Redis Feature Flag Error
Incident Report for Clockwork Recruiting Status Page
Postmortem

On the morning of October 20 Clockwork views and application feature settings reverted to a non setting state for approximately 2 hours. This is the first time we’ve had any feature flag reversion. We immediately discovered the issue and remediated it as quickly as possible. We understand this was a significant inconvenience that we take very seriously. Below we have shared our postmortem and our actions to prevent this from occurring in the future.

  • Incident Details

All the feature flags stored in Redis were wiped away causing users to see old Clockwork views and hence users were not able to find certain functionalities.

  • Investigation Summary

The team reviewed the code and the Redis Server configuration. Identified that the same Redis instance is shared between Demo and Production environments.

The team worked on restoring the data from backup Redis servers.

  • Data Exposure Summary

No, data was exposed. UI settings data stored in Redis was deleted, but has been recovered from the backup.

  • Remediation Summary 

Review Feature Flagging System, use separate Redis namespace for Demo. 

Upgrade to Redis 6.x and use of better security features and ACL, current version is 5.0.

Setup Redis cluster with multi-AZ replication.

Posted Oct 21, 2022 - 17:42 UTC

Resolved
Feature flags have been restored. All page views are rendered as expected.
Posted Oct 20, 2022 - 17:05 UTC
Identified
Issue has been identified. Redis feature flags were removed; Restoring from backup.
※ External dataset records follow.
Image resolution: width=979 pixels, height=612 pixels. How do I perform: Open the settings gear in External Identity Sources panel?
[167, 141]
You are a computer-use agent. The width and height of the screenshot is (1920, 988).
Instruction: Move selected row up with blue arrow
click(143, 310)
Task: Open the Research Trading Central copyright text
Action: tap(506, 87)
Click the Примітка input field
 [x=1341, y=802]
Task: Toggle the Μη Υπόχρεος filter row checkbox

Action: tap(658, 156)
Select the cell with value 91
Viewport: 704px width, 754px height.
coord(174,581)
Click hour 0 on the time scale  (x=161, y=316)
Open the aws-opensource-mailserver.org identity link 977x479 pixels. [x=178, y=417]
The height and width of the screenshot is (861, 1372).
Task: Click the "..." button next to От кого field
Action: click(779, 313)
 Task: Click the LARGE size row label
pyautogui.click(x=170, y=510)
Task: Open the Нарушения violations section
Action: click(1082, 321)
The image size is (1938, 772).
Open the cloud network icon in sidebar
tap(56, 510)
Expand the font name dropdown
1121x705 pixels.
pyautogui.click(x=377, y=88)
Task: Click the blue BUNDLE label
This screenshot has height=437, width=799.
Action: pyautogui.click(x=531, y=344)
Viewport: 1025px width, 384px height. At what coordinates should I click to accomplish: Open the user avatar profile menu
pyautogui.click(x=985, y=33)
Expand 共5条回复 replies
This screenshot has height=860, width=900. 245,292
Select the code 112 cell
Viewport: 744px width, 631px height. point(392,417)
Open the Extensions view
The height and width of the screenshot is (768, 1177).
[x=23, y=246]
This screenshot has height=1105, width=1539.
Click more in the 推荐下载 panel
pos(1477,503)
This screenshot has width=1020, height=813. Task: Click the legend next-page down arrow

Restoration should be complete within no more than 30 minutes
Posted Oct 20, 2022 - 16:56 UTC
Investigating
We’re currently experiencing a service disruption.
Our dev ops team is working to identify the root cause and implement a solution.
Users may be experiencing errors in page views and feature flags.
Posted Oct 20, 2022 - 16:09 UTC
This incident affected: Clockwork Production Application.